| Records to use |

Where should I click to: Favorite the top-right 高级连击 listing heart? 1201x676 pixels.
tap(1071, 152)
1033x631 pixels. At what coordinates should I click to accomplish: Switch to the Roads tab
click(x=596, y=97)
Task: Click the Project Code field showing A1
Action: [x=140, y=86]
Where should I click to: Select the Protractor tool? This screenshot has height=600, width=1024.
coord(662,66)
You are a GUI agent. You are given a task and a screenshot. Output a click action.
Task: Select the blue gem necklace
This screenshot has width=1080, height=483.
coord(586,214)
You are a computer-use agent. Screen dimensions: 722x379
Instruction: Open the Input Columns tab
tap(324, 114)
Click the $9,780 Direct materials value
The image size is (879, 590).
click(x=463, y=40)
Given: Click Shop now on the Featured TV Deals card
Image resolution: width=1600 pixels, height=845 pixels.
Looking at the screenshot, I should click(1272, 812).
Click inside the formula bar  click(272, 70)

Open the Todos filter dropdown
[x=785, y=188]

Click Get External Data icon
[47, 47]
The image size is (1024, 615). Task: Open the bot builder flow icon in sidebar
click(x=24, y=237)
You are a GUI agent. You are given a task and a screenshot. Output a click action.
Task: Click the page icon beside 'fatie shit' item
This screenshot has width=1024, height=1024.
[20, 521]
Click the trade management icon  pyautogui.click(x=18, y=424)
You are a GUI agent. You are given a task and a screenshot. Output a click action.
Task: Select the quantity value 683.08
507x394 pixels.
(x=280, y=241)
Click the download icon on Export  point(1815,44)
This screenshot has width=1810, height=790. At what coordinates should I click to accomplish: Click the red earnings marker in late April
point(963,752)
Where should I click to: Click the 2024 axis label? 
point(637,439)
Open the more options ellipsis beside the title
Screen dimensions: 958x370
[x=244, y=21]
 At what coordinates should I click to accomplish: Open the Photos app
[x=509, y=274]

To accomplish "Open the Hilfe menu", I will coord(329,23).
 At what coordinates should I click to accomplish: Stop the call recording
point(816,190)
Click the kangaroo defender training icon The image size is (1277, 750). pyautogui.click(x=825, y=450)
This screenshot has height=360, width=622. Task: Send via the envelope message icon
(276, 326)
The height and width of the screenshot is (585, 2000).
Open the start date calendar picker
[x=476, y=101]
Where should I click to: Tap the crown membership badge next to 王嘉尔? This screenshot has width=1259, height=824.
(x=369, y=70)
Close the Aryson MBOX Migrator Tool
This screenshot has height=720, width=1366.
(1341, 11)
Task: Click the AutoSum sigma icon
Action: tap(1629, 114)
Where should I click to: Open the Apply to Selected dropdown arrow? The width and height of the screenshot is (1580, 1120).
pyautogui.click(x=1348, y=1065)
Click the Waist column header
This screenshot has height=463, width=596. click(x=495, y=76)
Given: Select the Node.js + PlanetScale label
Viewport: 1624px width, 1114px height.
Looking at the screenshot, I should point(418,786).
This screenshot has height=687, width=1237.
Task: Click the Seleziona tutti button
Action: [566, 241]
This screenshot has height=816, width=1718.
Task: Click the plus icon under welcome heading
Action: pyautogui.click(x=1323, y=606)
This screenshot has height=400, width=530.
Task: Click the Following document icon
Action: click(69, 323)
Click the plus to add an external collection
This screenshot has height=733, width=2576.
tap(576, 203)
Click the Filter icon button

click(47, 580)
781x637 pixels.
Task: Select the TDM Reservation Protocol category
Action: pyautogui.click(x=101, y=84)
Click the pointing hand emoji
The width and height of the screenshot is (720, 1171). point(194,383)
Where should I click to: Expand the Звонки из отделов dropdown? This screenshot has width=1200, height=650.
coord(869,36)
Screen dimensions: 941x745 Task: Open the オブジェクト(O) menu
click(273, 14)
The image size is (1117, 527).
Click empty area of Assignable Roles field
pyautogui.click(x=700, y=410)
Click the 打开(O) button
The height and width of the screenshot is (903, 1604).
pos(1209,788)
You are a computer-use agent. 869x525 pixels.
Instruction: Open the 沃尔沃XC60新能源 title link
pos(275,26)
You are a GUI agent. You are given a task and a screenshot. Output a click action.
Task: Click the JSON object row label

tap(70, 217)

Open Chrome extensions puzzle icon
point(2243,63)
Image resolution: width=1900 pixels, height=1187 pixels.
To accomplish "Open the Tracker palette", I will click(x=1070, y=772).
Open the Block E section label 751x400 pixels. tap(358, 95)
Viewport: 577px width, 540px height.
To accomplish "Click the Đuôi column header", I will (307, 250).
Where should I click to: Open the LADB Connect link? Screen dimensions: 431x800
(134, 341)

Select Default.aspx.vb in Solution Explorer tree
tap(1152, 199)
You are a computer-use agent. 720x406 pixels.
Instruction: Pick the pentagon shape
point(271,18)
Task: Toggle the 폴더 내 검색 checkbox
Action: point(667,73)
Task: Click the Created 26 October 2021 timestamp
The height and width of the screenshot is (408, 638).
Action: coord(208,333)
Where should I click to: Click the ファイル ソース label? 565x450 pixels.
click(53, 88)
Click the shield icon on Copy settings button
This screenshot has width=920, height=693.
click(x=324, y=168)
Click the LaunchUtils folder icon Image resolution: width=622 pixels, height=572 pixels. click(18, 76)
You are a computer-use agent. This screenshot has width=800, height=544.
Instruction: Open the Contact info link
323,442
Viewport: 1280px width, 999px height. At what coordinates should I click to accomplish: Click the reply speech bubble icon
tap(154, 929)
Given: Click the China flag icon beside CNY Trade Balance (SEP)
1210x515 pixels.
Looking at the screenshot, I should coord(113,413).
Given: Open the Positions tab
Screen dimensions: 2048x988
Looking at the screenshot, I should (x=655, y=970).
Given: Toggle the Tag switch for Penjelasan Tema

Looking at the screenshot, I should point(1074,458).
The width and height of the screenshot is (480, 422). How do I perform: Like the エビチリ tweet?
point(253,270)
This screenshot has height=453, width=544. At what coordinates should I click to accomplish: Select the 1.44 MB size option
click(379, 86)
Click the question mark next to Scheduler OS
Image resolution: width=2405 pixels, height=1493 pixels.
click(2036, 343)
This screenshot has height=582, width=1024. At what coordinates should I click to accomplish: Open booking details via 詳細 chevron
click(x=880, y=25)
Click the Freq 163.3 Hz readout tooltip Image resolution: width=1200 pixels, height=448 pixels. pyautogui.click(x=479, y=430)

| The task |
Retype the records in full, keeping every word as it is.

| Exercise result |
Where should I click to: Favorite the top-right 高级连击 listing heart? 1201x676 pixels.
tap(1071, 152)
1033x631 pixels. At what coordinates should I click to accomplish: Switch to the Roads tab
click(x=596, y=97)
Task: Click the Project Code field showing A1
Action: [x=140, y=86]
Where should I click to: Select the Protractor tool? This screenshot has height=600, width=1024.
coord(662,66)
You are a GUI agent. You are given a task and a screenshot. Output a click action.
Task: Select the blue gem necklace
This screenshot has width=1080, height=483.
coord(586,214)
You are a computer-use agent. Screen dimensions: 722x379
Instruction: Open the Input Columns tab
tap(324, 114)
Click the $9,780 Direct materials value
The image size is (879, 590).
click(x=463, y=40)
Given: Click Shop now on the Featured TV Deals card
Image resolution: width=1600 pixels, height=845 pixels.
Looking at the screenshot, I should click(1272, 812).
Click inside the formula bar  click(272, 70)

Open the Todos filter dropdown
[x=785, y=188]

Click Get External Data icon
[47, 47]
The image size is (1024, 615). Task: Open the bot builder flow icon in sidebar
click(x=24, y=237)
You are a GUI agent. You are given a task and a screenshot. Output a click action.
Task: Click the page icon beside 'fatie shit' item
This screenshot has width=1024, height=1024.
[20, 521]
Click the trade management icon  pyautogui.click(x=18, y=424)
You are a GUI agent. You are given a task and a screenshot. Output a click action.
Task: Select the quantity value 683.08
507x394 pixels.
(x=280, y=241)
Click the download icon on Export  point(1815,44)
This screenshot has width=1810, height=790. At what coordinates should I click to accomplish: Click the red earnings marker in late April
point(963,752)
Where should I click to: Click the 2024 axis label? 
point(637,439)
Open the more options ellipsis beside the title
Screen dimensions: 958x370
[x=244, y=21]
 At what coordinates should I click to accomplish: Open the Photos app
[x=509, y=274]

To accomplish "Open the Hilfe menu", I will coord(329,23).
 At what coordinates should I click to accomplish: Stop the call recording
point(816,190)
Click the kangaroo defender training icon The image size is (1277, 750). pyautogui.click(x=825, y=450)
This screenshot has height=360, width=622. Task: Send via the envelope message icon
(276, 326)
The height and width of the screenshot is (585, 2000).
Open the start date calendar picker
[x=476, y=101]
Where should I click to: Tap the crown membership badge next to 王嘉尔? This screenshot has width=1259, height=824.
(x=369, y=70)
Close the Aryson MBOX Migrator Tool
This screenshot has height=720, width=1366.
(1341, 11)
Task: Click the AutoSum sigma icon
Action: tap(1629, 114)
Where should I click to: Open the Apply to Selected dropdown arrow? The width and height of the screenshot is (1580, 1120).
pyautogui.click(x=1348, y=1065)
Click the Waist column header
This screenshot has height=463, width=596. click(x=495, y=76)
Given: Select the Node.js + PlanetScale label
Viewport: 1624px width, 1114px height.
Looking at the screenshot, I should point(418,786).
This screenshot has height=687, width=1237.
Task: Click the Seleziona tutti button
Action: [566, 241]
This screenshot has height=816, width=1718.
Task: Click the plus icon under welcome heading
Action: pyautogui.click(x=1323, y=606)
This screenshot has height=400, width=530.
Task: Click the Following document icon
Action: click(69, 323)
Click the plus to add an external collection
This screenshot has height=733, width=2576.
tap(576, 203)
Click the Filter icon button

click(47, 580)
781x637 pixels.
Task: Select the TDM Reservation Protocol category
Action: pyautogui.click(x=101, y=84)
Click the pointing hand emoji
The width and height of the screenshot is (720, 1171). point(194,383)
Where should I click to: Expand the Звонки из отделов dropdown? This screenshot has width=1200, height=650.
coord(869,36)
Screen dimensions: 941x745 Task: Open the オブジェクト(O) menu
click(273, 14)
The image size is (1117, 527).
Click empty area of Assignable Roles field
pyautogui.click(x=700, y=410)
Click the 打开(O) button
The height and width of the screenshot is (903, 1604).
pos(1209,788)
You are a computer-use agent. 869x525 pixels.
Instruction: Open the 沃尔沃XC60新能源 title link
pos(275,26)
You are a GUI agent. You are given a task and a screenshot. Output a click action.
Task: Click the JSON object row label

tap(70, 217)

Open Chrome extensions puzzle icon
point(2243,63)
Image resolution: width=1900 pixels, height=1187 pixels.
To accomplish "Open the Tracker palette", I will click(x=1070, y=772).
Open the Block E section label 751x400 pixels. tap(358, 95)
Viewport: 577px width, 540px height.
To accomplish "Click the Đuôi column header", I will (307, 250).
Where should I click to: Open the LADB Connect link? Screen dimensions: 431x800
(134, 341)

Select Default.aspx.vb in Solution Explorer tree
tap(1152, 199)
You are a computer-use agent. 720x406 pixels.
Instruction: Pick the pentagon shape
point(271,18)
Task: Toggle the 폴더 내 검색 checkbox
Action: point(667,73)
Task: Click the Created 26 October 2021 timestamp
The height and width of the screenshot is (408, 638).
Action: coord(208,333)
Where should I click to: Click the ファイル ソース label? 565x450 pixels.
click(53, 88)
Click the shield icon on Copy settings button
This screenshot has width=920, height=693.
click(x=324, y=168)
Click the LaunchUtils folder icon Image resolution: width=622 pixels, height=572 pixels. click(18, 76)
You are a computer-use agent. This screenshot has width=800, height=544.
Instruction: Open the Contact info link
323,442
Viewport: 1280px width, 999px height. At what coordinates should I click to accomplish: Click the reply speech bubble icon
tap(154, 929)
Given: Click the China flag icon beside CNY Trade Balance (SEP)
1210x515 pixels.
Looking at the screenshot, I should coord(113,413).
Given: Open the Positions tab
Screen dimensions: 2048x988
Looking at the screenshot, I should (x=655, y=970).
Given: Toggle the Tag switch for Penjelasan Tema

Looking at the screenshot, I should point(1074,458).
The width and height of the screenshot is (480, 422). How do I perform: Like the エビチリ tweet?
point(253,270)
This screenshot has height=453, width=544. At what coordinates should I click to accomplish: Select the 1.44 MB size option
click(379, 86)
Click the question mark next to Scheduler OS
Image resolution: width=2405 pixels, height=1493 pixels.
click(2036, 343)
This screenshot has height=582, width=1024. At what coordinates should I click to accomplish: Open booking details via 詳細 chevron
click(x=880, y=25)
Click the Freq 163.3 Hz readout tooltip Image resolution: width=1200 pixels, height=448 pixels. pyautogui.click(x=479, y=430)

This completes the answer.